Morocco, located just 14km away from Spain, has worked hard to become a strategic hub for trade and investment between Europe and Africa. In 2019 the country jumped nine places in the World Bank Ease of Doing Business Report, from 69 to 60. Morocco’s economy is the fifth largest in Africa and saw GDP growth in 2018 of 3%.

Belgium-based contractor Besix and Travaux Generaux de Construction de Casablanca (TGCC) was recently awarded the contract to build the BMCE Bank of Africa Tower in Rabat, Morocco.

The building will be 250m tall, which would make it one of the tallest buildings in Africa. The 55-storey building will consist of a luxury hotel, offices, residential space and an observation deck. A third of the tower’s façade will be covered with photovoltaic panels to make the building more energy efficient.

The tower will be the centrepiece of the Bouregreg Valley Development Project, which is itself part of the ‘Rabat City of Light’ project which aims to boost the city’s cultural profile.

Rik Vandenberghe, chief executive of Besix, said, “The Bank of Africa Tower will be an emblematic building for the country. I am proud to see Besix participating in its construction in Morocco. In the case of the Bank of Africa Tower, we can count on our solid expertise in high-rise construction.”SHOW FULLSCREEN

graph 1

The graph shows how the different countries in the North Africa region have performed regarding consturction activities

Work is due to start in November and completion is expected in May 2022.

Elsewhere in Morocco, Vinci Construction, as leader of a joint venture with the Andritz Hydro electromechanical company, has won the contract to build the Abdelmoumen pumped storage hydroelectric plant (PSP) located 70km from Agadir, Morocco.

The €284 million ($338 million) pumped-storage scheme is part of the plan to develop and integrate renewable energies in Morocco. The contract covers construction surveys, civil engineering works, supply of materials and pumping equipment, assembly, testing and commissioning.

The civil engineering works to be carried out include earthworks for two reservoirs, excavation for the powerhouse to be embedded in the slope, and installation of the penstock pipe over a distance of 3 km, including 1km underground.

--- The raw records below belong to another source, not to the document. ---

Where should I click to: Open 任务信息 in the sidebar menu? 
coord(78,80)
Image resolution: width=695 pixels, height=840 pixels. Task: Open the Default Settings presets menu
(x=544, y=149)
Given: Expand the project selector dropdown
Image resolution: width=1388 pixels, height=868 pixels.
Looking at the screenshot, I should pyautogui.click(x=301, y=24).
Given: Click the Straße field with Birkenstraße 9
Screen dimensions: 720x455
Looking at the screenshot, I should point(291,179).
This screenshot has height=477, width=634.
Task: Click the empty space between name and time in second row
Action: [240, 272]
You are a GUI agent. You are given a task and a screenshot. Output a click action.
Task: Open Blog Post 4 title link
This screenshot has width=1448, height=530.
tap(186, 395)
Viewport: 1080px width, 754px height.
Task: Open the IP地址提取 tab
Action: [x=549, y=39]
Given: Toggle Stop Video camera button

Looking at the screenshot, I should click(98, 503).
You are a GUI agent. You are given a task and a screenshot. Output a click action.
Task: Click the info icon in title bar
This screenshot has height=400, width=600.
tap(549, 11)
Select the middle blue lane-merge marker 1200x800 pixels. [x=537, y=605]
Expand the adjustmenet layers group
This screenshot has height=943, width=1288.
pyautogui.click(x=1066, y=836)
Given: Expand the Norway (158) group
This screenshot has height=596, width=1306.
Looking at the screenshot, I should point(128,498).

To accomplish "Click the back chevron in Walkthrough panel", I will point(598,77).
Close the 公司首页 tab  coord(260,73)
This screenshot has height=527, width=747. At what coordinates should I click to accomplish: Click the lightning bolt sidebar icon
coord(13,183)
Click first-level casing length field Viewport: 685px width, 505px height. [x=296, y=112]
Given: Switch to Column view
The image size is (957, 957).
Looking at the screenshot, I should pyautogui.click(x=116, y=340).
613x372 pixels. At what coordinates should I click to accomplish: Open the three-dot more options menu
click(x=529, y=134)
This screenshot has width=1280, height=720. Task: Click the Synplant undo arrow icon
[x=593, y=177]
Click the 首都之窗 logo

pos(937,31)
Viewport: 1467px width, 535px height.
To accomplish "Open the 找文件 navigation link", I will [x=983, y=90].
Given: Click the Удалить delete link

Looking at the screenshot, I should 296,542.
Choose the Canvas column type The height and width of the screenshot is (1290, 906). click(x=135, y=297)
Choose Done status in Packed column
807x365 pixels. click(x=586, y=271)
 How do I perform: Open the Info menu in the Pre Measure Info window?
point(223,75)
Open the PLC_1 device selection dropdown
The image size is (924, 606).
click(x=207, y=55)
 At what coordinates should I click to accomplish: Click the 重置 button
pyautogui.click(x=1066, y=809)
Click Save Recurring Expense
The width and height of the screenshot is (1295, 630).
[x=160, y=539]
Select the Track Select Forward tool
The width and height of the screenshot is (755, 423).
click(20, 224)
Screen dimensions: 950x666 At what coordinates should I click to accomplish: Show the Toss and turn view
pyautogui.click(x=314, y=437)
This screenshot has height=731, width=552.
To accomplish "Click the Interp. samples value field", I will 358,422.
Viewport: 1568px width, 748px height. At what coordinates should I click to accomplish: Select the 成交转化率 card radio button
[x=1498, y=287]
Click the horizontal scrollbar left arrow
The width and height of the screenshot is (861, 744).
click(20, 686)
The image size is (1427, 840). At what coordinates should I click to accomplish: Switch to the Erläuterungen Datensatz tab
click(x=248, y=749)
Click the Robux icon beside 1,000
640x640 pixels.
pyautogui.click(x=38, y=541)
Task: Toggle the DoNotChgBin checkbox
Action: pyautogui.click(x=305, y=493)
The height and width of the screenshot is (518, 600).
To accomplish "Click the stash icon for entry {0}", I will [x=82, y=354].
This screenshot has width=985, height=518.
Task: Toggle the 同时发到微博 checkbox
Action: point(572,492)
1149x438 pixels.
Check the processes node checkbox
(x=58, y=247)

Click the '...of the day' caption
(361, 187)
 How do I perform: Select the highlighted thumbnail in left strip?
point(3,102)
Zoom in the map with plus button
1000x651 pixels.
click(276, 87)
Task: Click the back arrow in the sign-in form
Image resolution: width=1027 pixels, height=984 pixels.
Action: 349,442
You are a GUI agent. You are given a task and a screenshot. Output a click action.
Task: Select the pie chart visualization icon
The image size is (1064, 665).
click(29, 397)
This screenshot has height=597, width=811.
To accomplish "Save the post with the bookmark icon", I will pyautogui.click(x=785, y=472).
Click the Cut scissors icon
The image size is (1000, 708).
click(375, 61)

New roads will be built and several others will be refurbished to provide access to the facilities, during construction and operation of the future site.

A total of 840 people will be recruited for the 48-month project, including 780 to be hired locally.

Tunisia’s plans


Tunis-Carthage International Airport is to be redeveloped

Construction activity has picked up recently in Tunisia. According to the report, ‘Construction in Tunisia – key trends and opportunities to 2023’, the construction industry grew by 1% in 2018 following a contraction of 1.8% in 2017. It is predicted to continue to expand between now and 2023.

Loans and foreign investment have played a key role in this growth. For example, in April 2018, the government signed an agreement worth TND4.2 billion ($1.6 billion) with the Islamic Development Bank to support the development of electricity transmission projects, hospitals construction and enhancing trade activities in the country.

Infrastructure construction was the largest market in the construction industry during the review period in the report, accounting for 30.1% of the industry’s total value in 2018. Growth will be supported by the government’s investment in road and rail infrastructure projects, with investments in rail development in the capital of Tunis and the eastern city of Sfax expected to drive the infrastructure construction market.

Airport infrastructure improvement is on the agenda in Tunisia, with the current redevelopment of Tunis-Carthage International Airport, the main airport of Tunisia, located in the northern suburbs of Tunis. It was also recently reported that a new airport is to be built in the country by the year 2030. At an estimated cost of $840 million, the new civilian airport will be the tenth in the North African country.